Scritture Le forme di comunicazione
Dal Vicino Oriente al Vecchio Mondo
4. Tradizioni circoscritte
Varianti locali dell’alfabeto
La storia della scrittura dimostra come nessuna comunità umana abbia mai ricevuto una nuova tecnologia senza in qualche modo farla propria.
È accaduto anche con l’alfabeto, arrivato nella nostra penisola con un modello di origine eubea (alternativo a quello di origine ionia che si sarebbe affermatoin Grecia) e poi diffuso ampiamente fra le varie etnie.

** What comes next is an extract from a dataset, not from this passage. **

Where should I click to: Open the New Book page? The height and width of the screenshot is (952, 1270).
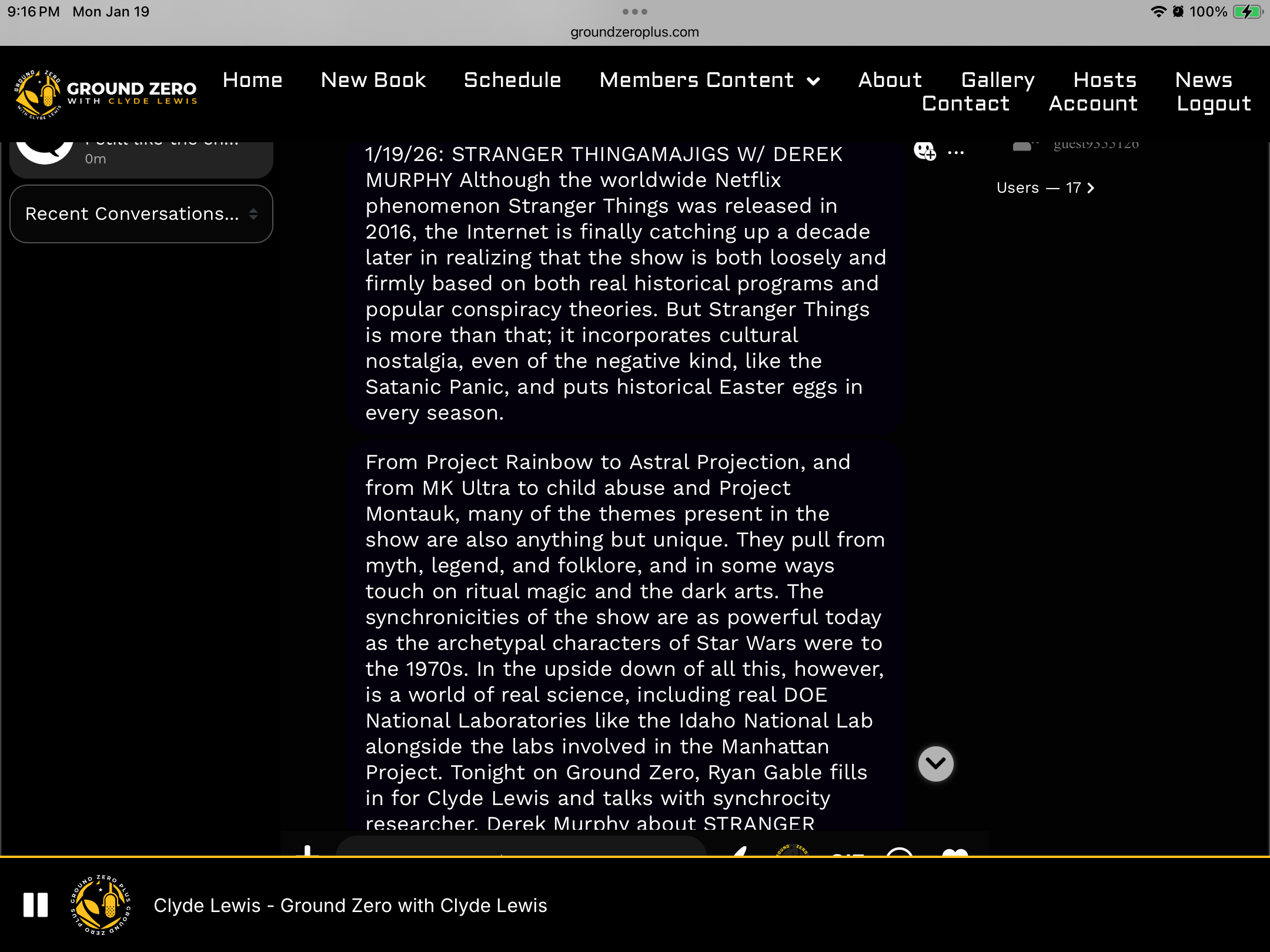(373, 81)
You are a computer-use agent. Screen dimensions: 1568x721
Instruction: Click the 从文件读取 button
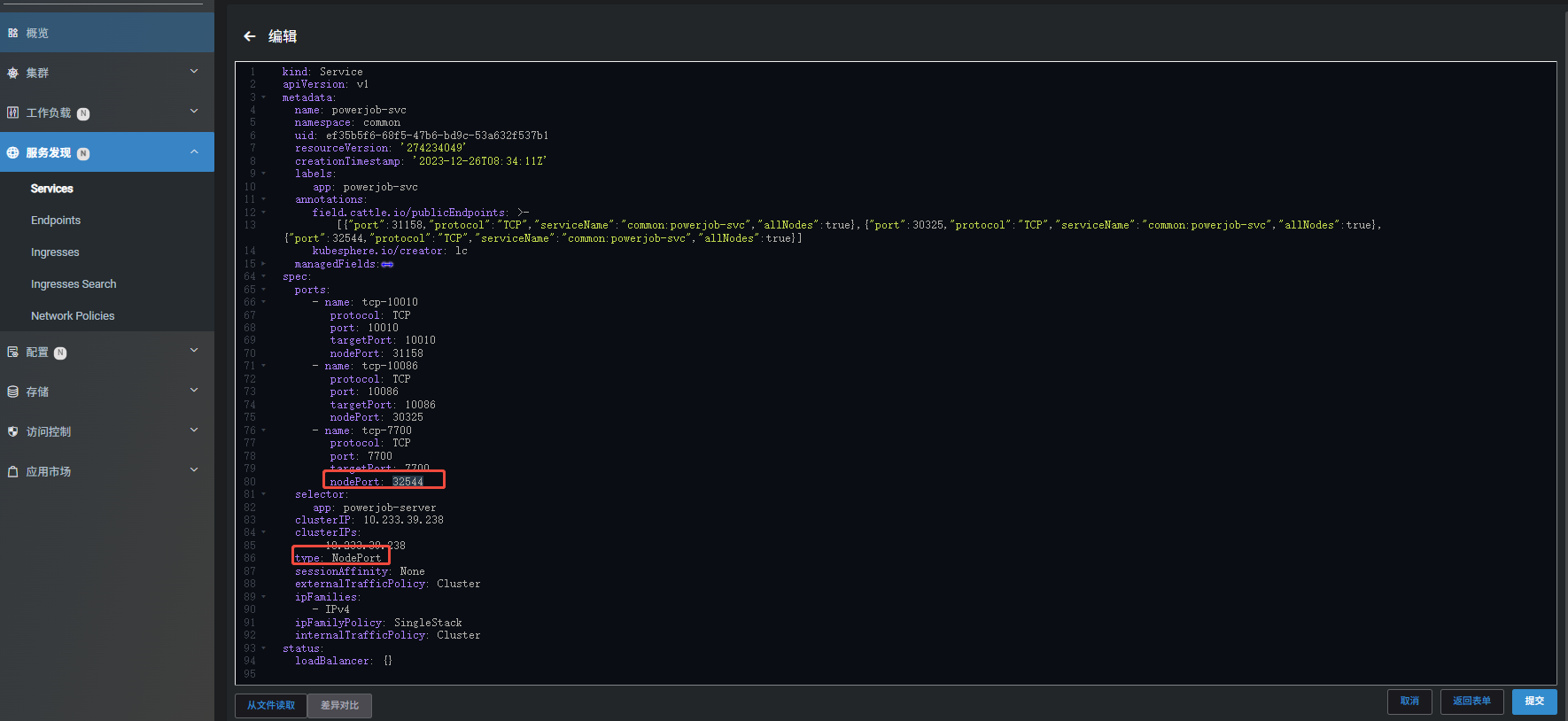(x=271, y=705)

Dai modelli greci a quelli italici
Il modello alfabetico creato nelle scuole dell’Etruria su base ‘eubea’ ebbe ampia diffusione, dando origine a varietà locali ogniqualvolta comunità culturalmente forti tendevano ad organizzare un proprio sistema di scrittura.
Accanto all’etrusco con le sue specifiche innovazioni (il segno in forma di otto per trascrivere la ‘f’ e la sillabazione notata con punti), anche Veneti, Retici, Sabini, Latini, Umbri, Piceni e, più a sud, Osci e Messapi, nei secoli VI-V a.C. elaborarono specifici alfabeti su cui si basava la didattica della scrittura, modificandoli dove se ne presentava la necessità.
La diffusione di quella varietà latina che sarebbe poi diventata l’alfabeto romano e infine l’alfabeto tout court dovette essere, in quest’epoca e con una situazione politica estremamente fluida, assolutamente imprevedibile: ma alla fine del IV secolo, con la ‘cacciata’ della Z e l’introduzione della G (la Y e la Z sarebbero state reintrodotte soltanto cinque secoli più tardi), quella varietà grafica poneva la propria candidatura a una diffusione che la forza della cultura non bastava ad assicurate, e che sarebbe stata raggiunta con la forza delle armi.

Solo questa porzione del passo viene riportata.